Insurable but Uninsured
The Affordable Care Act (ACA), known affectionately as Obamacare, promises to insure more, spend less, and achieve better health for all.
As one of many medical students who takes care of the uninsured, I have been brainstorming ways to help our patients enroll in New York’s health care exchange. What hadn’t occurred to me is that our patients might opt for our free student-run clinic services instead of coverage under the ACA.
As a result, clinics are faced with a difficult question – do they accept patients who are eligible for insurance under a newly expanded Medicaid or subsidized private programs but nonetheless opt out and choose free clinics for treatment? This is an ethical challenge compounded by the limitations of volunteer staff, one-time donations, and philanthropic grant-based funding.

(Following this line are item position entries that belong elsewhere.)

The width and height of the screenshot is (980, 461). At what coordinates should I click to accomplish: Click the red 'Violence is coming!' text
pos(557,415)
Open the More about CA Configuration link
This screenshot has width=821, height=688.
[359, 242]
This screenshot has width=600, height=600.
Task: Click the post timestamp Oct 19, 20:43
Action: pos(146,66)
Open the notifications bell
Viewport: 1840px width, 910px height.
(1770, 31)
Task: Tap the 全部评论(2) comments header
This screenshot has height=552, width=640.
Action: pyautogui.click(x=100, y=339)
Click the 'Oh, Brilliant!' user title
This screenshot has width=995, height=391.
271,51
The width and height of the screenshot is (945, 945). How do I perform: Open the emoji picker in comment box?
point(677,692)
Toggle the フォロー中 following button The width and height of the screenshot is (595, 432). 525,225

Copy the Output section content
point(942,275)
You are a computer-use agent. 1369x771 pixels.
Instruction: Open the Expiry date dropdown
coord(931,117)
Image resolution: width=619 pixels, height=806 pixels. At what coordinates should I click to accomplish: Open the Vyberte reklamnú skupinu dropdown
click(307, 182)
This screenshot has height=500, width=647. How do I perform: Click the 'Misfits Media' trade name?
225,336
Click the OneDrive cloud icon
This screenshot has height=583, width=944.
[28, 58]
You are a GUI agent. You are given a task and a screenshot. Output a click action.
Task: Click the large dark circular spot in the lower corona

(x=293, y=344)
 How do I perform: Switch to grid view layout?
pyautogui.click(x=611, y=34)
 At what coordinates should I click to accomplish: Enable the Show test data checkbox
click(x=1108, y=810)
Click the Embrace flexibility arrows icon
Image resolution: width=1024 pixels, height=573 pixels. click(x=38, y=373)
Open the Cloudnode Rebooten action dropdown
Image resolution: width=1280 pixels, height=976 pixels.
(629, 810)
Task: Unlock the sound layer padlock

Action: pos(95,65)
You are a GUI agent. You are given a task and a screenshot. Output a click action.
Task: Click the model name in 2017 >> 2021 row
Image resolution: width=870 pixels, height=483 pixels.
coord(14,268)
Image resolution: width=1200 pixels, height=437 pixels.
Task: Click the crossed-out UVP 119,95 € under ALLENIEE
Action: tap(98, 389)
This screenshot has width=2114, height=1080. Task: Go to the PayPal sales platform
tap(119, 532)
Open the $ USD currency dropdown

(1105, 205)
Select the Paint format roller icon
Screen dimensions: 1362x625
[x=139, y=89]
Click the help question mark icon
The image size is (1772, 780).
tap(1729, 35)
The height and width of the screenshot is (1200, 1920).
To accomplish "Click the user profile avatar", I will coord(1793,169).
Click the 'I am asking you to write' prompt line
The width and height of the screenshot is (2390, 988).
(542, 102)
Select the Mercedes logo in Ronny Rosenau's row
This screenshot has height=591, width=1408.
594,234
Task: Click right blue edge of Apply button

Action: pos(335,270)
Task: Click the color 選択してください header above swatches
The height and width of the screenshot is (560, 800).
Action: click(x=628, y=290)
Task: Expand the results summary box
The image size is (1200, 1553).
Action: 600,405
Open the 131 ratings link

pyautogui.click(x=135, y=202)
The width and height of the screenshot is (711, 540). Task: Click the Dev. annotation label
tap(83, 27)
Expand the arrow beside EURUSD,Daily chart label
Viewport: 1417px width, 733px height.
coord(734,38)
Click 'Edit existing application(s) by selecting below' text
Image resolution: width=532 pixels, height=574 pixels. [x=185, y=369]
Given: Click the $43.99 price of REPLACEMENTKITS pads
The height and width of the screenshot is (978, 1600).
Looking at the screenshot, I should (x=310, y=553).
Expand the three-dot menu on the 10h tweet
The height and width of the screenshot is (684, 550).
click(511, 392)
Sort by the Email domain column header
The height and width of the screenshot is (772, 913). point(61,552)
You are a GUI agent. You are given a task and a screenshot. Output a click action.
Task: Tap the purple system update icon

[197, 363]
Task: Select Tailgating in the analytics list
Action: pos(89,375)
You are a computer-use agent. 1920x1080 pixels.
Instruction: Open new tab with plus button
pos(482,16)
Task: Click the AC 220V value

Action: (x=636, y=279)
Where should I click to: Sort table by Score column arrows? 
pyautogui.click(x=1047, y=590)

Some clinics consider their limited resources and decide no, that they ought to turn away the patients that are insurable but uninsured. If a clinic can only make appointments for 10 patients per week, should it not reserve those spots for patients who have no other option? The large population of undocumented Americans is one of the groups who still need health services outside of the ACA.
It’s important to understand that turning away patients does not guarantee that patients will indeed enroll in the ACA or Medicaid. Instead, it is entirely plausible that many will go untreated and progress to more serious conditions. This is particularly dangerous for our diabetics who need support in reducing their risk of heart attacks, strokes, or deadly diabetic comas.
After discussing this issue with fellow clinic leaders, we decided that our free clinic will not turn away a patient who believes that we are their best option for health care. The ACA has enormous potential, but there is still substantial progress to be made in terms of coverage. Ultimately, we cannot, in good conscience, force our patients into a program that healthcare providers like us struggle to understand.
When our volunteers ran a survey for the month of December, we learned that 2/3 of our own patients hadn’t even heard of the ACA. According to the latest polls, more than 40% of Americans didn’t know that states had the opportunity to expand Medicaid coverage to more low-income, uninsured adults.
This issue goes beyond finances or legalities. It goes back to the reason why our clinics were created in the first place – to fill the gap between patient needs and the realities of our health care system. To close the door on our patients who have grown with us over the years would only perpetuate a failed mentality of our healthcare system; one that favors independence over collaboration. Our commitment as student practitioners is to work alongside our patients as they learn to take control of their own health.
As the ACA health exchanges evolve, our clinic will offer support for those who are eligible for federal programs but choose our services in the meantime. We will partner with them to address their concerns with the ACA, provide individualized education, and empower them to make decisions about how and where they receive care.